We’re all guilty of the occasional doom-scroll, the word given to an excessive amount of screen time typically spent reading negative news stories. But whether you’re absorbing angry hot takes or enjoying videos of fluffy kittens, Lascelles argues that all screen time should be limited in the evening. She laments the negative effects of artificial blue light—the glare emitted by phone, computer and television screens—on our wellbeing. “Our ancestors relied on the notion of sunrise and sunset, but right now we’re living out of sync with nature; it feels like we’re constantly in daylight as we watch Netflix or scroll through our smartphones,” she explains. “I really encourage you to remove all screens from your bedrooms, buy an alarm clock and experiment with blue-blocking glasses from 8pm onwards if you’re on your laptop or watching television—this will help minimise your blue light exposure in the evenings.”

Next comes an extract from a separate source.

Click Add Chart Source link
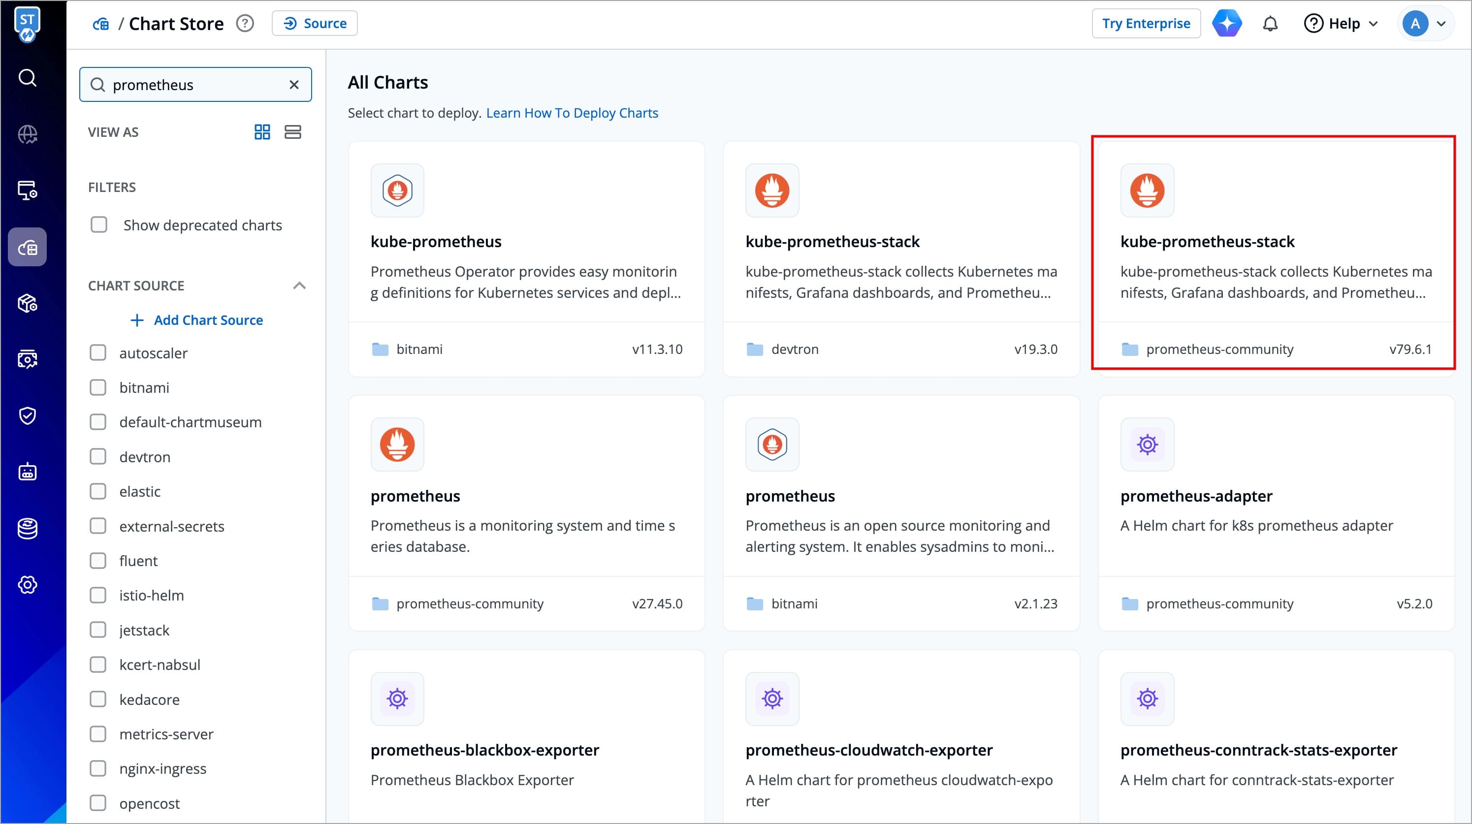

To truly tap into a Zen state of mind, light your favorite candle; the soft glow and mesmerising flicker of the flame can both help to improve your mood. “Candles are very calming,” Lascelles says. “Lighting a candle first thing in the morning before the world awakens or last thing at night can feel really symbolic.” Arrange pillar candles, dainty tealights and taper candles on your coffee table, mantelpiece or in the bathroom for some R&R. For those hard-to-reach places, our range of LED candles offer a worry-free alternative.
If you favor a scented candle, seek a fragrance linked with tranquillity to channel a serene state. Lascelles recommends scents such as “lavender, ylang ylang and rose, which all have soothing properties that help reduce emotional stress and calm the body and mind”. Simply strike a match and breathe in—you’ll feel relaxed and ready to face the new year in no time.